A tissue biobanking service is provided under the direction of Prof Elaine Kay and Dr. Tony O’Grady. This biobank comprises fresh frozen and formalin-fixed tumour and normal breast, colon, prostate and skin tissue samples. An important aim of the tissue biobank is to ensure the availability of high quality, well annotated tissue specimens for research. It underpins ongoing and future translational research projects.

The cancer biobank is managed by clinical research nurse, Joan Kehoe. Her role currently encompasses screening patients for involvement in our studies in the Gastro Intestinal clinic and following them through to surgery. Clinico-pathological data including tumour grade, stage, and vascular invasion status along with disease specific survival data has been collected prospectively is also maintained by the Clinical Research Nurse.

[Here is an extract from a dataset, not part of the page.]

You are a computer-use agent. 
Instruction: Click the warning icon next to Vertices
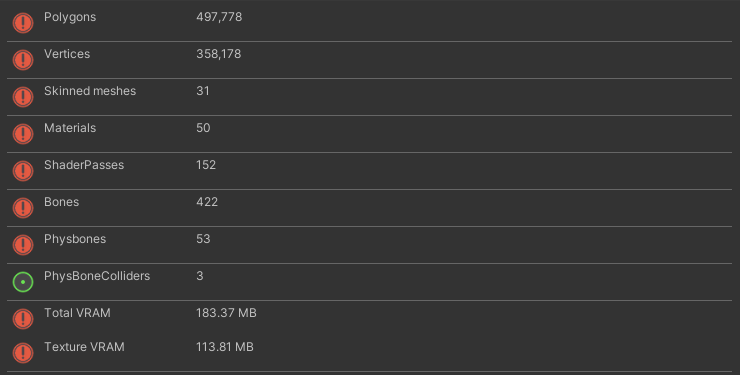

A recent project carried out by the   “Centres for Research Training – Genomics Data Science” CRT-GDS and work was done by
Batuhan Kisakol, PhD ( Completed October 2024).
Project Title
 “Utilising a multi-omics approach to profile tumour heterogeneity in colorectal cancer: Integrating bulk, spatial, single-cell transcriptome, and multiplexed imaging datasets to investigate characteristics of molecular subtypes with treatment responses in colorectal cancer. “
A description of the type of tissue used in the project?
Colorectal cancer TMAs, full-face section.
How the biobank tissue, is being used; links/webpages linked to the project
Use of the tissues (included two recent in-house works, one already published):
Colorectal cancer tissues were analysed with spatial omics platforms to understand tumour heterogeneity and treatment response.
  • Investigating hypoxia-driven spatial patterns in CMS2 tumours. It aims to utilize the GeoMX DSP platform to identify hypoxia-related gene expression patterns in CMS2 tumours, hypothesising that hypoxia may contribute to metabolic reprogramming and distinct cellular differentiation states within these tumours.
  • “Spatial transcriptomic analysis reveals local effects of intratumoral fusobacterial infection on DNA damage and immune signaling in rectal cancer” link to Bill’s fuso study published: https://doi.org/10.1080/19490976.2024.2350149

Below is information on Dr Barry McGuire MD student 

Project Title

”Immunogenicity in mucinous rectal adenocarcinoma”

A description of the type of tissue used in the project?

My project uses both mucinous and non-mucinous colorectal FFPE tissue from the RCSI Biobank

How the biobank tissue, is being used; links/webpages linked to the project: Fusobacteria have been associated with altered prognosis in colorectal cancer and this is hypothesised to relate in part to alterations in the immune microenvironment. My project aims to characterise the local effects of Fusobacteria on mucinous colorectal cancer. To study this, we have retrieved and cut colorectal cancer tumour specimens which have been mounted onto slides. Using multiplexed immunohistochemistry and confocal imaging to label Fusobacteria as well as proteins of interest, we study the immune environment associated with Fusobacteria.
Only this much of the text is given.